Budapest afp/dpataz | Mehrere hundert Flüchtlinge haben am Freitag den Budapester Fernbahnhof Keleti zu Fuß in Richtung Österreich verlassen. Teilnehmer des Marsches sagten, sie wollten versuchen zu Fuß die rund 175 Kilometer entfernte österreichische Grenze zu erreichen. Die Flüchtlinge gehörten zu den rund 2.000 Menschen, die seit Tagen vor und im Bahnhof Keleti in der ungarischen Hauptstadt kampieren und größtenteils auf ihre Weiterreise Richtung Deutschland warten. Die ungarischen Behörden hatten am Dienstag die internationalen Zugverbindungen von dem Bahnhof bis auf Weiteres eingestellt. Inner­ungarische Regionalzüge werden nach Flüchtlingen kontrolliert.

Am Morgen waren rund 300 Flüchtlinge aus dem Erstaufnahmelager Röszke im Süden Ungarns geflohen und in Richtung einer nahen Autobahn gerannt. Seit Donnerstag haben sich zudem im Bahnhof von Bics­­ke 40 Kilometer von Bu­dapest entfernt rund 500 Flüchtlinge in einem Zug verschanzt. Die Behörden hatten den Zug zunächst Richtung österreichische Grenze fahren lassen, dann jedoch in Bicske angehalten, um die Flüchtlinge in Aufnahme­lager zur bringen. Die Einwanderer werfen der Regierung vor, sie in eine Falle gelockt zu ­haben.

++++++

Entnehmen Sie den Auszug über die Flüchtlinge in Ungarn vollständig und geben Sie ihn Wort für Wort unverändert wieder. Maßgeblich ist allein der Auszug.

- **Bereitgestellte Daten**:
++++++

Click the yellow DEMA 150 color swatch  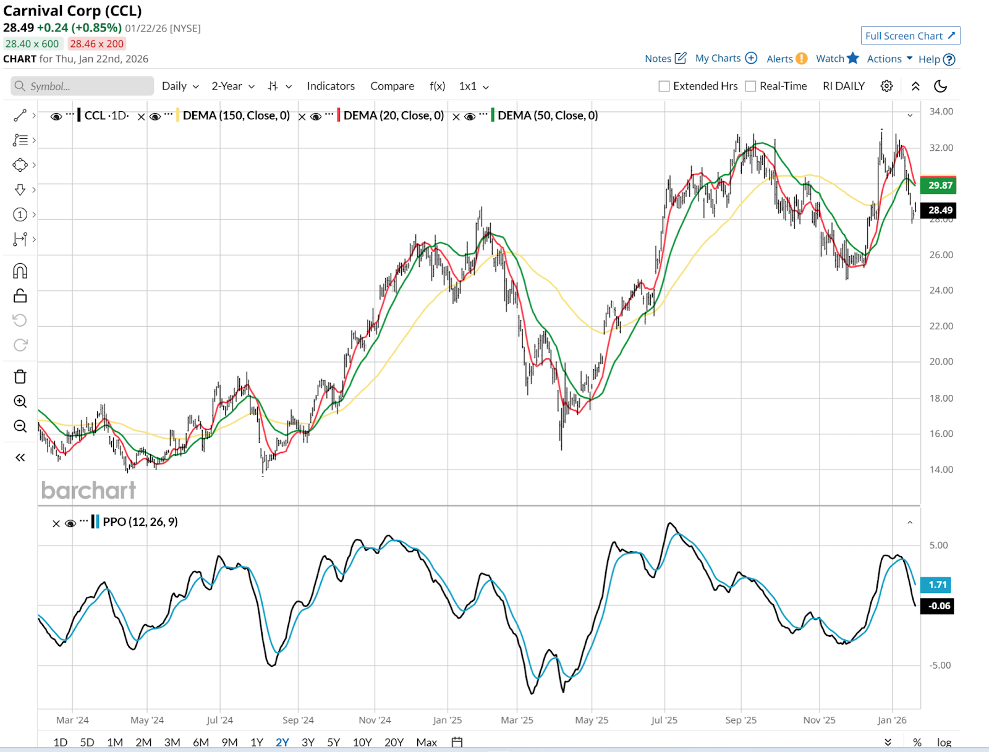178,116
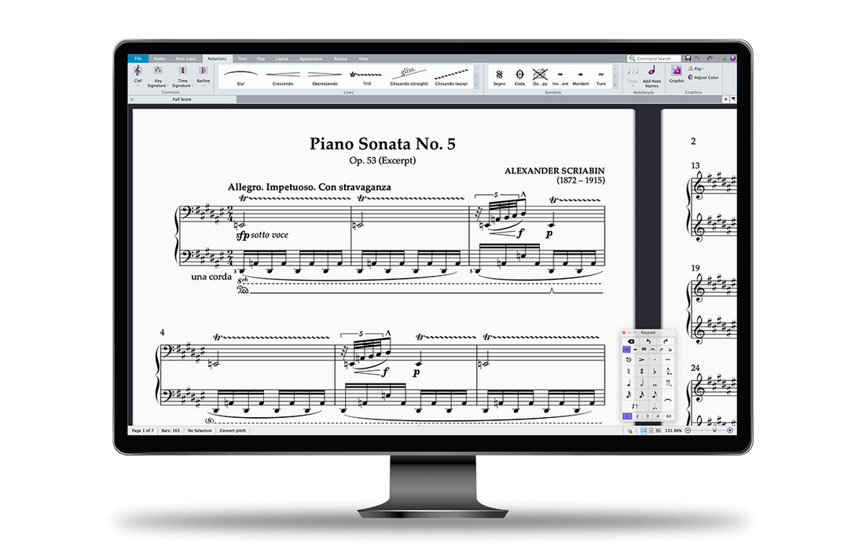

++++++

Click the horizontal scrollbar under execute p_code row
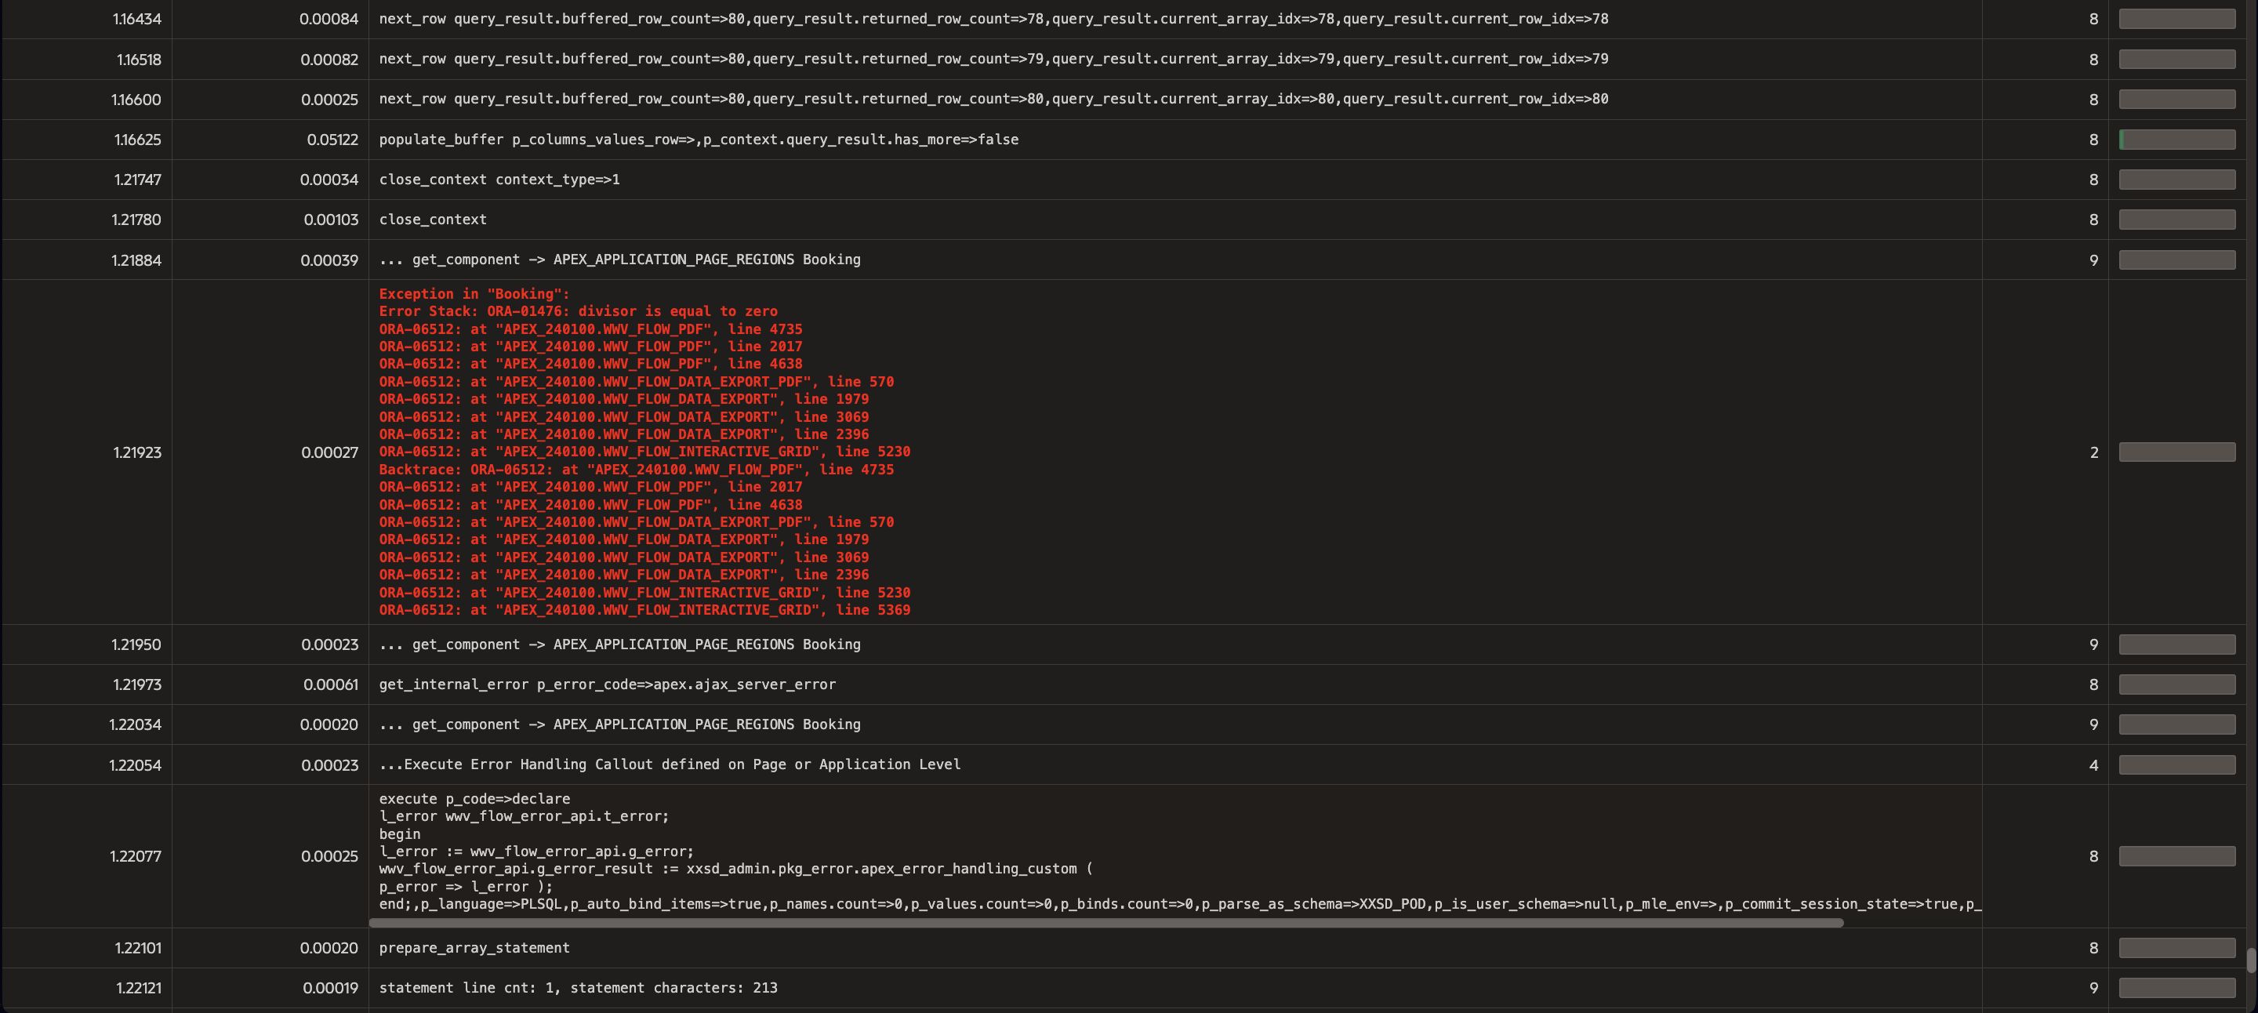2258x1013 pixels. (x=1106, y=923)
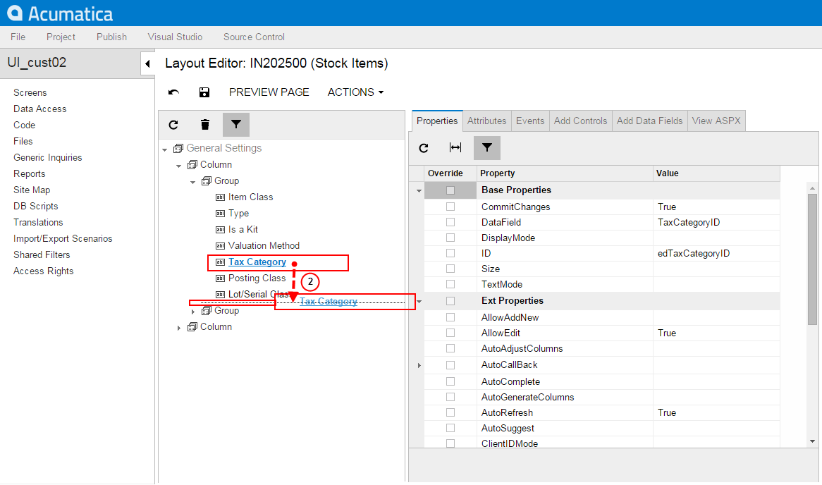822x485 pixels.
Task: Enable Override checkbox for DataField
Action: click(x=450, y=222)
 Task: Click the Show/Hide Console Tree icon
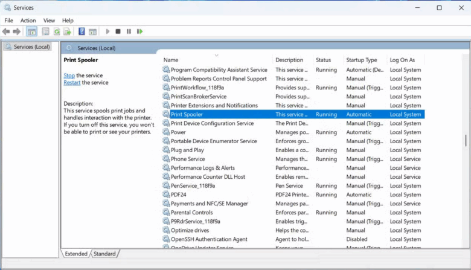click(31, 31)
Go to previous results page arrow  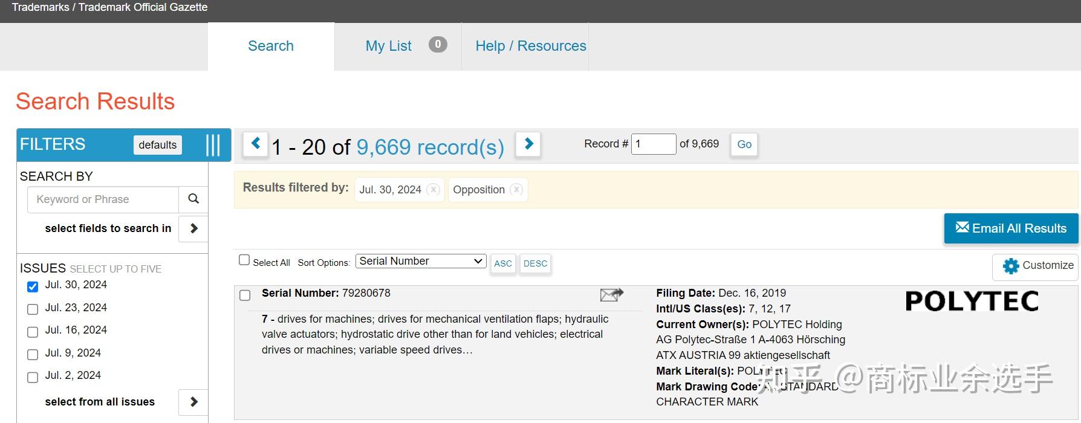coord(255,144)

++++++

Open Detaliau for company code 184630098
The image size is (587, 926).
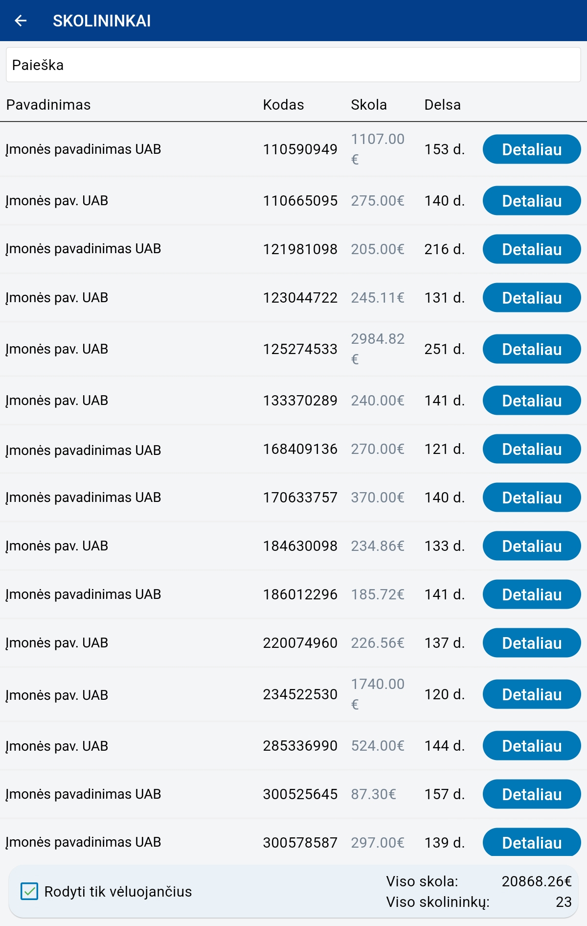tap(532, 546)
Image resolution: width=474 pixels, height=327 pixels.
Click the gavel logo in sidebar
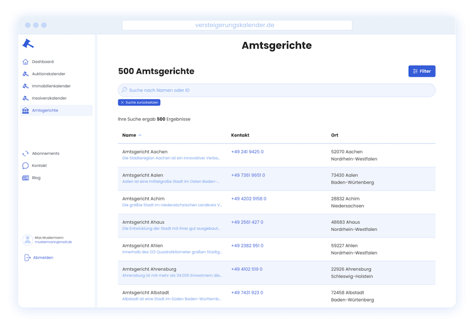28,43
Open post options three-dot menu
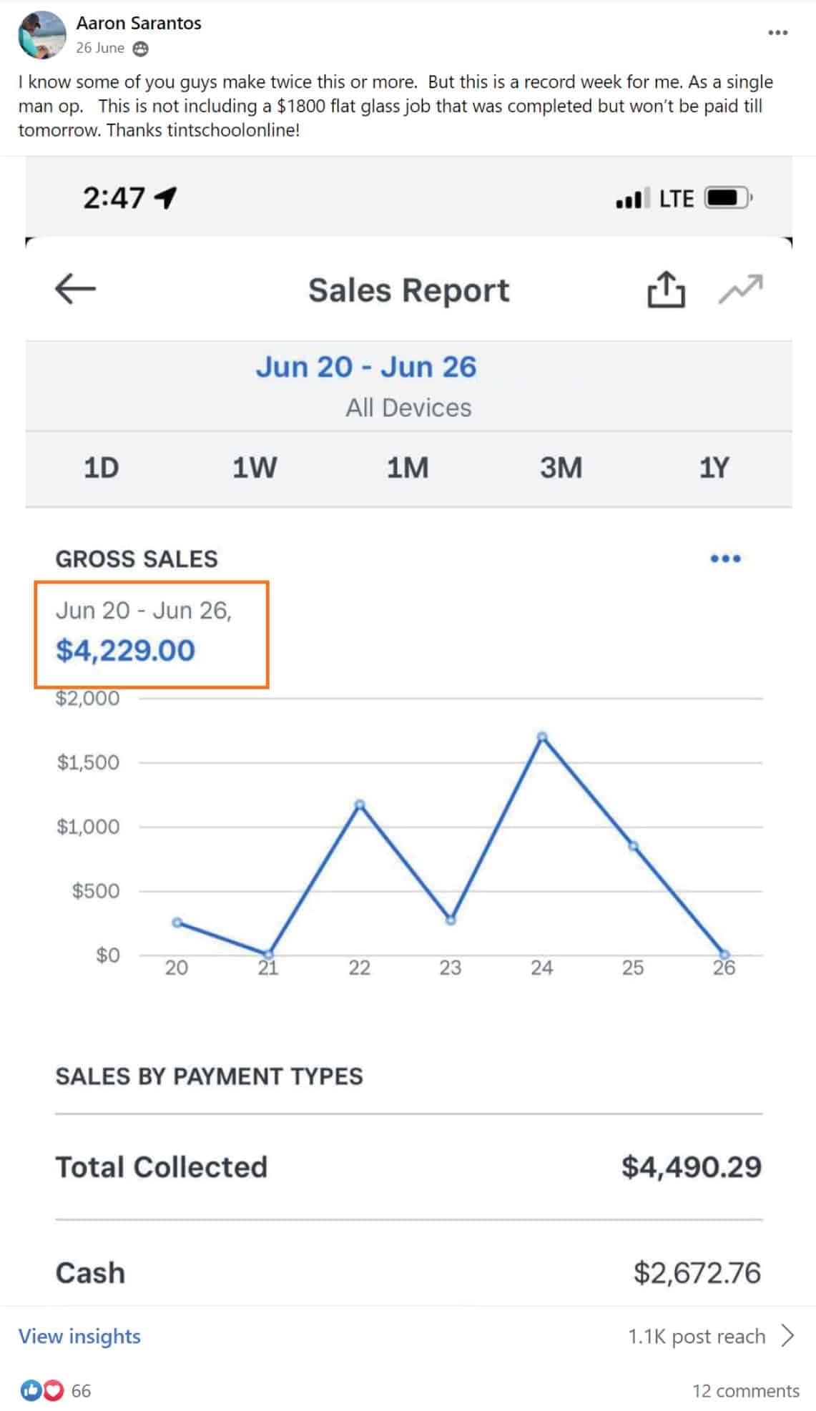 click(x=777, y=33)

++++++

- **Schriftliche Lösung**:
Budapest afp/dpataz | Mehrere hundert Flüchtlinge haben am Freitag den Budapester Fernbahnhof Keleti zu Fuß in Richtung Österreich verlassen. Teilnehmer des Marsches sagten, sie wollten versuchen zu Fuß die rund 175 Kilometer entfernte österreichische Grenze zu erreichen. Die Flüchtlinge gehörten zu den rund 2.000 Menschen, die seit Tagen vor und im Bahnhof Keleti in der ungarischen Hauptstadt kampieren und größtenteils auf ihre Weiterreise Richtung Deutschland warten. Die ungarischen Behörden hatten am Dienstag die internationalen Zugverbindungen von dem Bahnhof bis auf Weiteres eingestellt. Inner­ungarische Regionalzüge werden nach Flüchtlingen kontrolliert.

Am Morgen waren rund 300 Flüchtlinge aus dem Erstaufnahmelager Röszke im Süden Ungarns geflohen und in Richtung einer nahen Autobahn gerannt. Seit Donnerstag haben sich zudem im Bahnhof von Bics­­ke 40 Kilometer von Bu­dapest entfernt rund 500 Flüchtlinge in einem Zug verschanzt. Die Behörden hatten den Zug zunächst Richtung österreichische Grenze fahren lassen, dann jedoch in Bicske angehalten, um die Flüchtlinge in Aufnahme­lager zur bringen. Die Einwanderer werfen der Regierung vor, sie in eine Falle gelockt zu ­haben.